The brawn identity

Pub date December 27, 2011
WriterSam Stander
SectionFilm Features

YEAR IN FILM How did the tiger get its stripes? Or, more pertinently, how did the superman get his tights? This has been the thrust of most big-budget superhero movies since the genre’s big boom a decade ago — a strict adherence to monomythic convention, with modern action movie trappings to make the material accessible to newcomers.

But these titans from Marvel and DC’s pages weren’t born yesterday. Indeed, many are inextricable from the historical contexts that birthed them. Recent adaptations often seek contemporary relevance or fresh spins on old characters. Sure, some of these superfolks need an upgrade, but when new interpretations have the integrity to treat the source comics as stories worth telling on their own terms, the results can far surpass convoluted attempts to “improve” upon the originals.

The heroes finally returned to their roots in 2011, with two major productions taking up specific historical periods. Matthew Vaughn’s sleek if slightly smarmy X-Men: First Class flashes back to the merry mutants’ rise during the swingin’ sixties, while Joe Johnston forges a thrilling wartime adventure in Captain America: The First Avenger. But not all period superhero movies are created equal.

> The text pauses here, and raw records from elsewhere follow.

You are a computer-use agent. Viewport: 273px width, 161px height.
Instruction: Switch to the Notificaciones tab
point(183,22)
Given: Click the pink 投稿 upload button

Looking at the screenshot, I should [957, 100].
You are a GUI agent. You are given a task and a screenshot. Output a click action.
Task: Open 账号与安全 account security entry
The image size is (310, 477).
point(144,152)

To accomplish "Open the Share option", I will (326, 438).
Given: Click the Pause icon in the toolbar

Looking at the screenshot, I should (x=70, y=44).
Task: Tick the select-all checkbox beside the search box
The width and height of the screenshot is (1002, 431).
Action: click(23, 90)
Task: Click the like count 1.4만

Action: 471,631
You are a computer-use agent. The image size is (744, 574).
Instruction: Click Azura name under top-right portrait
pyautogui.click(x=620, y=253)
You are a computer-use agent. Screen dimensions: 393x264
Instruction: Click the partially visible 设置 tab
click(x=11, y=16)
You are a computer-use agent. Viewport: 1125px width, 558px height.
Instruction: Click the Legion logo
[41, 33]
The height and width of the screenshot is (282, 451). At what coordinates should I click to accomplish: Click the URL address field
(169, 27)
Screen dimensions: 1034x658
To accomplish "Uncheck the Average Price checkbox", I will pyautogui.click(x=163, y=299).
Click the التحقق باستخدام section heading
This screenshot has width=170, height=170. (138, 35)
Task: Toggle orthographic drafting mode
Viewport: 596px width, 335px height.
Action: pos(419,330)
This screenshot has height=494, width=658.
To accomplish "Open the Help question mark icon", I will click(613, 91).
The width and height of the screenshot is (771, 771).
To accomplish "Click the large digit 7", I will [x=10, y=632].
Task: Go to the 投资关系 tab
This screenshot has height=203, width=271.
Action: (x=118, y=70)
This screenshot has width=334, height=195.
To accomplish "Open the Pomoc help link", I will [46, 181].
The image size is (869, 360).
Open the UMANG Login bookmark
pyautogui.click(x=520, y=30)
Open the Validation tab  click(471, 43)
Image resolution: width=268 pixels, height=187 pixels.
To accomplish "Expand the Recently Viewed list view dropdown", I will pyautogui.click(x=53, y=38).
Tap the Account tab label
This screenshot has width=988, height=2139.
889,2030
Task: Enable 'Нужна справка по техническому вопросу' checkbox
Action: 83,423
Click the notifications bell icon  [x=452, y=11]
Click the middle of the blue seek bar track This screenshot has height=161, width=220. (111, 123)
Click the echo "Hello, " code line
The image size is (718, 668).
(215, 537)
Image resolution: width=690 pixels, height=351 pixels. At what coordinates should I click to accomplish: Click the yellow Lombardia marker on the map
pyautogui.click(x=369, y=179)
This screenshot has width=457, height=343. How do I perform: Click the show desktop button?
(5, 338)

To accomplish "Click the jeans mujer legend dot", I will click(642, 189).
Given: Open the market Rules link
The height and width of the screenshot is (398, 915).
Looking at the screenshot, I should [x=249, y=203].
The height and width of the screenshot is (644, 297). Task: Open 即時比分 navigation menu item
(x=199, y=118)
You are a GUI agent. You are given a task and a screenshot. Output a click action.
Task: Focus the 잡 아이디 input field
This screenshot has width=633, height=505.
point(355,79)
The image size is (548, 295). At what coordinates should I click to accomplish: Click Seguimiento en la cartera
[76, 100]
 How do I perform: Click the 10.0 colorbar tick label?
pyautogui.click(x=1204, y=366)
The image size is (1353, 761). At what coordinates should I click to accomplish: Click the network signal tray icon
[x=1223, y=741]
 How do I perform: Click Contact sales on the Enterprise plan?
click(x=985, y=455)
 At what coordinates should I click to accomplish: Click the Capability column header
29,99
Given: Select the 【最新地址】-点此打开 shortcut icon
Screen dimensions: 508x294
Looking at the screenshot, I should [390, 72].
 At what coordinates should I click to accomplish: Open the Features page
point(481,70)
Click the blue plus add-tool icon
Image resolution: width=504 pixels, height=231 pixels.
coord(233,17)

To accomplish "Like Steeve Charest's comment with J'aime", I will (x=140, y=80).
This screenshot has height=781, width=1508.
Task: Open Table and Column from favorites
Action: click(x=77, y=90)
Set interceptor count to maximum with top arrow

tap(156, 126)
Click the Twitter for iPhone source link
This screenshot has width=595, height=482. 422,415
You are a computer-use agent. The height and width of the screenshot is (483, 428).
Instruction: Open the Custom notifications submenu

First Class is, for all its potential, a mishmash of sub-Mad Men costuming and mortifyingly ham-fisted social messages. Inspired casting doesn’t salvage the film from its central flaw: it’s a standard-issue superhero blockbuster masquerading as something savvier. It plays fast and loose with genre but never to its advantage, and mishandles the source material’s anti-prejudice themes. It also warps real history, revising the Cuban Missile Crisis in order to force a historical context. But its mawkish civil rights rhetoric and Cold War paranoia can’t conceal the fact that the film feels essentially contemporary.

Captain America, conversely, hits all the right beats. Others have noted that Johnston previously helmed 1991’s The Rocketeer, so it’s no surprise he knows how to put on a good pulpy show. But the movie blends Nazi occult weirdness with a grounded, convincing patriotism that reinforces the World War II setting. It has its problems as a historical film — for one thing, it never directly treats the Holocaust. But it doesn’t feel like the same origin story we’ve repeatedly seen; instead it feels like a superhero movie successfully taking on a different genre. It’s just this sort of adventurousness we can hope for as the studios continue to mine the funnybooks for ideas — comics have a rich history, so why not explore it instead of update it?